Now, I’m working at a local level with our other elected representatives—our councillors, our local board—and I meet every month with my police area commander. We’ve just lost Mark Fergus—I want to pay a tribute to him; he did an outstanding job for the last six years—and we’ve welcomed in our new area commander. We make it very clear to them that our community has an expectation that they will police professionally but they will use every tool available to them to put as much pressure on these gangs, and we will find ways of pushing them back out of the community and get rid of what they bring, and that is organised crime, recruitment of our young people, the peddling of drugs, and house burglaries.
But the problem is I can do that and try to be as effective as I can in my own patch, but they’re just going to move somewhere else. They’ll move across the boundary. They’ll go and set up somewhere else if we do that. We’ve got a massive problem in this country with gangs and gang-related crime.
I was in Palmerston North last night. I had a public meeting in Palmerston North last night, and I had a young female police officer come along to that. She is completely, totally demoralised. They go out and they deal—especially up there—with these boy racers. They’ll take action against them, they’ll arrest them and they’ll charge them, and the next day they’ll be out dealing with the same offenders, and it’s demoralising for them. They join the police, primarily, with one thing in mind, and that’s keeping their communities safe. Of course, you will have seen in the media that there was a police officer in Palmerston North who was assaulted, who was attacked, by some brave boy racer that decided to come up and strike him from behind—king-hit him; could have killed him—and he’s still in hospital recovering.
We’ve had young Matthew Hunt and David Goldfinch. Matthew Hunt was gunned down by Eli Epiha in broad daylight on the streets of West Auckland—a gang member that had easy access to high-powered, military-style rifles. We had David Goldfinch, a father of two young children, that through his own perseverance and his own quick thinking was able to actually extract himself and survive, although survive barely.

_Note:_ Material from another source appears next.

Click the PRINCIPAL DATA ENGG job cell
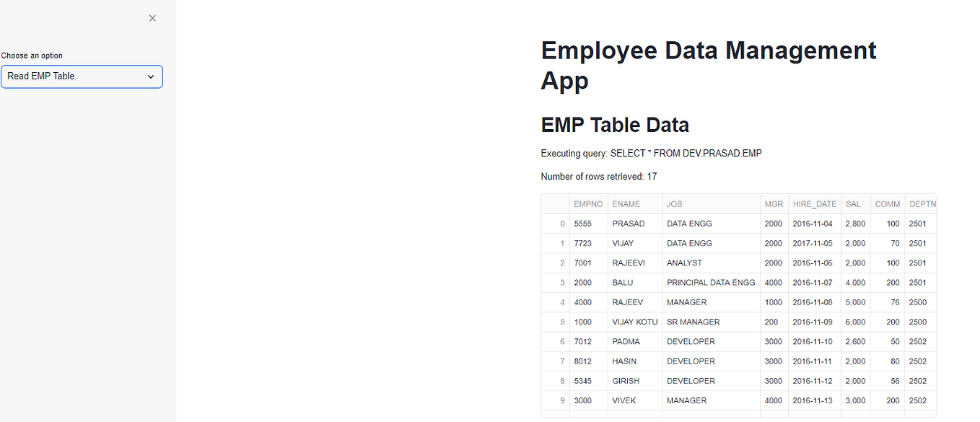 coord(711,282)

He’s got injuries that will follow him along for the rest of his life.
We’re going to have a debate in this country, and it’s an important one, around the general arming of our police, and whether or not we think it’s right to send them out to deal with armed gang members with firearms, and whether we think it’s right that they can possibly be put in the same position as Matt or David. It’s wrong.
I can tell you one thing: when I was in the police, I didn’t care about politics. I was a young guy. I was motivated by the same things today that our own young police officers are out there doing—that is, they want to be effective, they want to look after their community, and they want to know that they’re backed. They want to know that the leadership is behind them and that when they go out and do their job, they don’t have to be watching their own backs, because they know the bosses have got them.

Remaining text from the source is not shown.